Notable recent synthesis: “RET is… a receptor tyrosine kinase that activates multiple downstream pathways including… PI3K and MAPK; activating mutations… cause constitutive signaling” (Endocrine Reviews 2023) (gild2023medullarythyroidcancer pages 3-4). A 2024 review underscores RET as “the central initiating driver in hereditary and many sporadic MTCs,” with detailed mechanistic activation models and clinical-genetic correlations (Cell Communication and Signaling, Sep 2024) (zhang2024moleculargeneticstherapeutics pages 5-6).
Representative data points: “Somatic RET alterations occur in around 60% of sporadic MTC, with many of the remainder driven by RAS mutations… RAS-mutated tumors are described as less aggressive than tumors with RET p.Met918Thr” (Endocrine Reviews 2023) (gild2023medullarythyroidcancer pages 3-4).

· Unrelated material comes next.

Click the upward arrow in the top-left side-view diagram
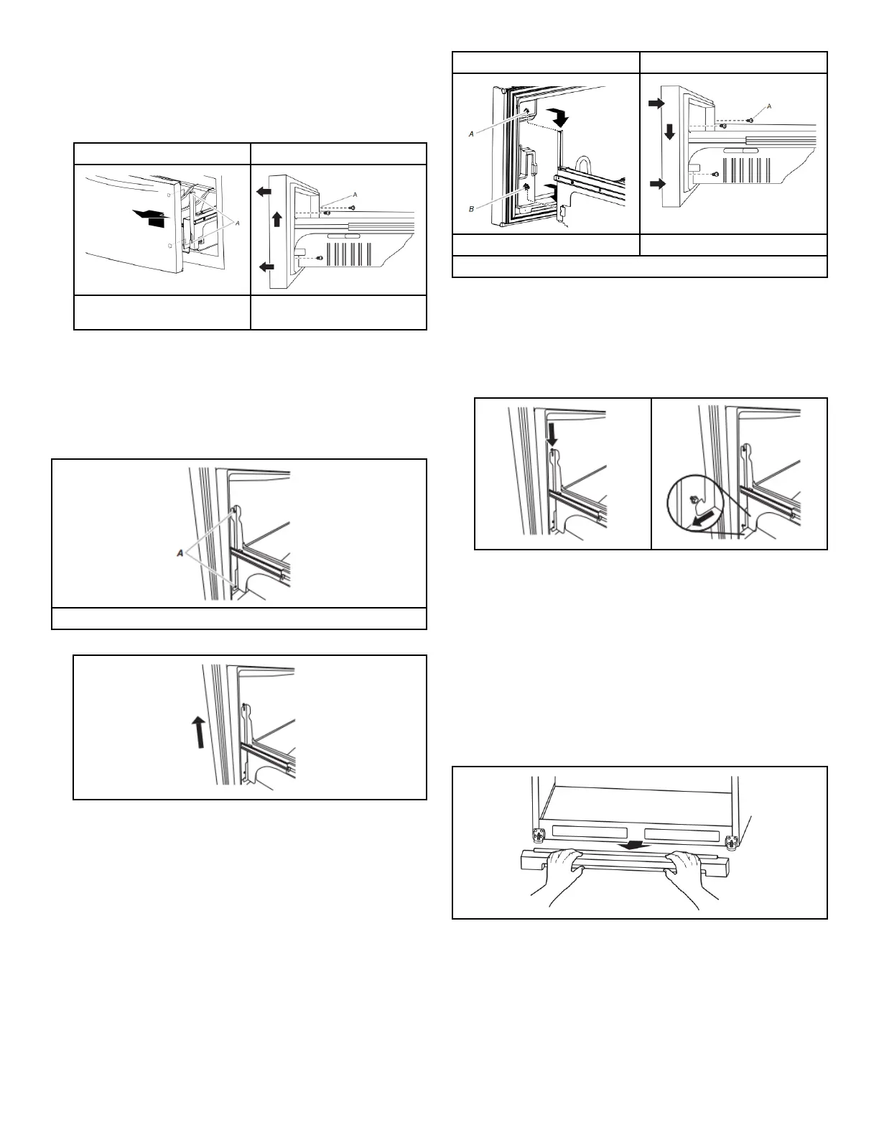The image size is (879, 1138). click(x=276, y=219)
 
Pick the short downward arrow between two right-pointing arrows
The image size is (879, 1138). click(x=669, y=131)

Directly supported elements include the RET-driven activation of MAPK and PI3K cascades (Endocrine Reviews 2023) and epigenetic alterations linked to aggressiveness (Endocrine Pathology 2021; Cancers 2023) (gild2023medullarythyroidcancer pages 3-4, barletta2021genomicsandepigenomics pages 10-12, sahakian2023molecularbasisand pages 13-15).
“Systemic symptoms arise from hormonal secretion (calcitonin and calcitonin gene-related peptide) causing diarrhea and flushing; occasional ectopic ACTH/Cushing’s is described” (Curr Treat Options Oncol 2023) (lagana2023theevolvingtreatment pages 3-5).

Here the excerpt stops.